FSML - Fortran Statistics and Machine Learning Library

Important

FSML is in a pre-alpha state, and only suitable for developers at this point.

Description

FSML is a scientific toolkit consisting of common statistical and machine learning procedures, including basic statistics (e.g., mean, variance, correlation), common statistical tests (e.g., t-test, Mann–Whitney U ), linear parametric methods and models (e.g., principal component analysis, discriminant analysis, Bayesian classifier), and non-linear statistical and machine learning procedures (e.g., k-means clustering).

Key features:

Common statistics and machine learning techniques (as used in modern research).
Familiar/intuitive interface (similarities to popular Python or R libs).
Compromise between performance and readability (also suitable for demonstration, teaching, and tinkering).
Minimal requirements/dependencies (Fortran 2008 or later, and stdlib).

Example

The example below loads data from a CSV file directly into a simple Fortran dataframe using fsml_readcsv. The file stores data for different variables in separate columns. fsml_mean and fsml_var calculate the mean and variance of a passed vector, respectively. fsml_corr computes the Pearson correlation coefficient from the vectors of column 1 and 2.

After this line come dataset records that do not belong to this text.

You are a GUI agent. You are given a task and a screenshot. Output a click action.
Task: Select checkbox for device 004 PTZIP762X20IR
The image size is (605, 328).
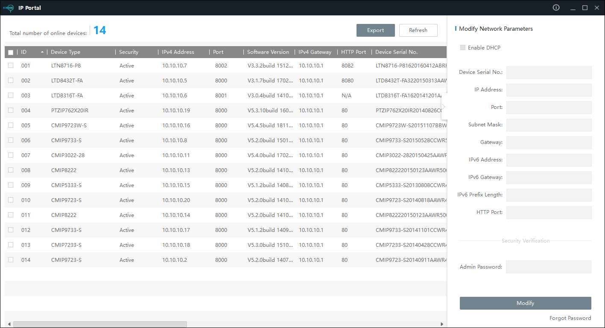coord(11,110)
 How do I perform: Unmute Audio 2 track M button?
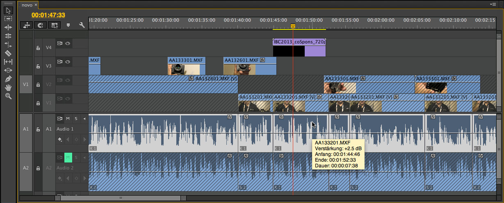[x=68, y=157]
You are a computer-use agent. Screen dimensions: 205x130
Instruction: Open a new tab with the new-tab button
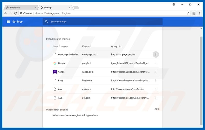coord(76,8)
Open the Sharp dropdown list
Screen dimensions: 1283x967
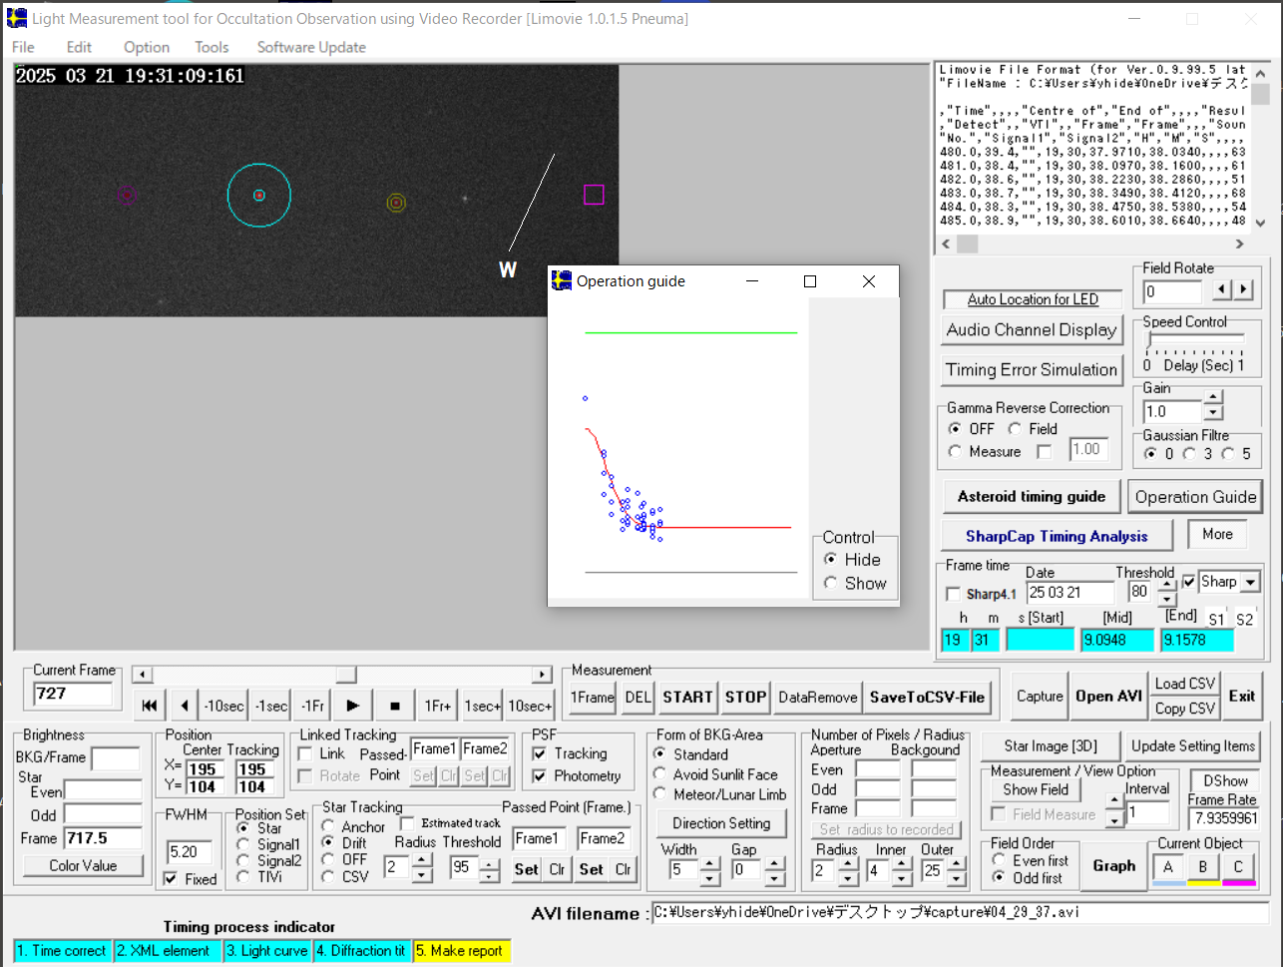[1250, 582]
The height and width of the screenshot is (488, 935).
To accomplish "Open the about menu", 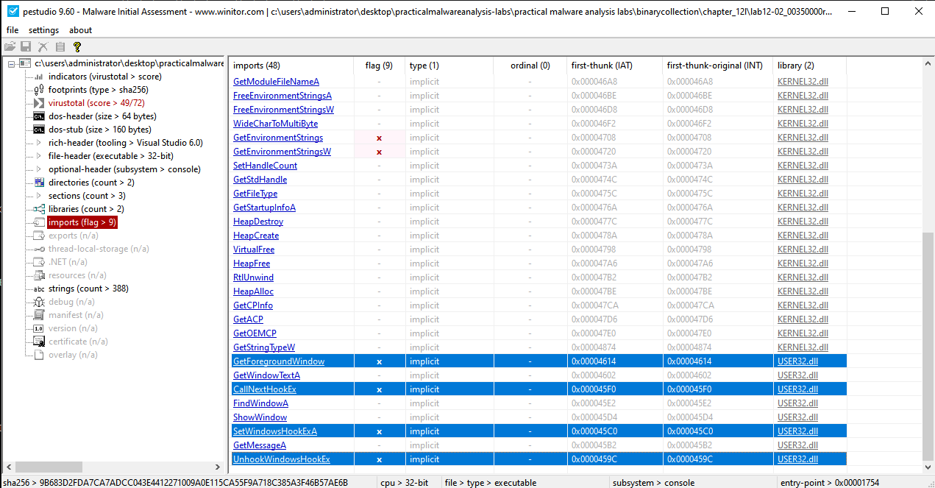I will point(80,30).
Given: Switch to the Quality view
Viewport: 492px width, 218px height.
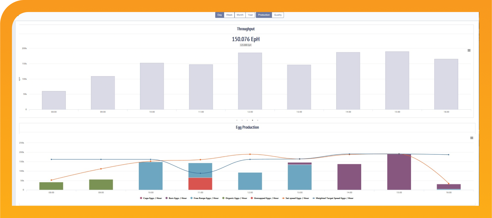Looking at the screenshot, I should coord(278,15).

program fortran_statistics
  use fsml
  use iso_fortran_env, dp => real64
  implicit none

  type(fsml_typ_df)  :: df
  character(len=128) :: infile

  infile = "./example/data/DMC_Mutz2021_Antofagasta.csv"

  call fsml_read_csv(infile, df, labelcol=.true., labelrow=.true., delimiter=",")

  ! mean of first variable (msl - mean sea level pressure)
  print*, "mean: ", fsml_mean(df%data(:,1))

  ! variance of second variable (t2m - 2m air temperature)
  print*, "variance: ", fsml_var(df%data(:,2))

  ! correlation of msl and t2m
  print*, "correlation coefficent: ", fsml_corr(df%data(:,1), df%data(:,2))

  ! exponential pdf (x=0.8)
  print*, fsml_exp_pdf(0.8_dp)

  ! left-tailed p-value for normal distribution with specified mean and standard deviation
  print*, fsml_norm_cdf(2.0_dp, mu=0.3_dp, sigma=1.3_dp, tail="left")

  ! genrealised pareto distribution cdf
  print*, fsml_gpd_cdf(1.9_dp, xi=1.2_dp, mu=0.6_dp, sigma=2.2_dp, tail="left")

  ! chi square distribution ppf
  print*, fsml_chi2_ppf(0.2_dp, df=10, loc=2.0_dp, scale=1.2_dp)

end program fortran_statistics

Development

FSML is an effort to rewrite, re-structure, clean-up, and enhance old Fortran code I've written for my research in the past 15 years, and to bundle and publish it as a well organised and well documented library.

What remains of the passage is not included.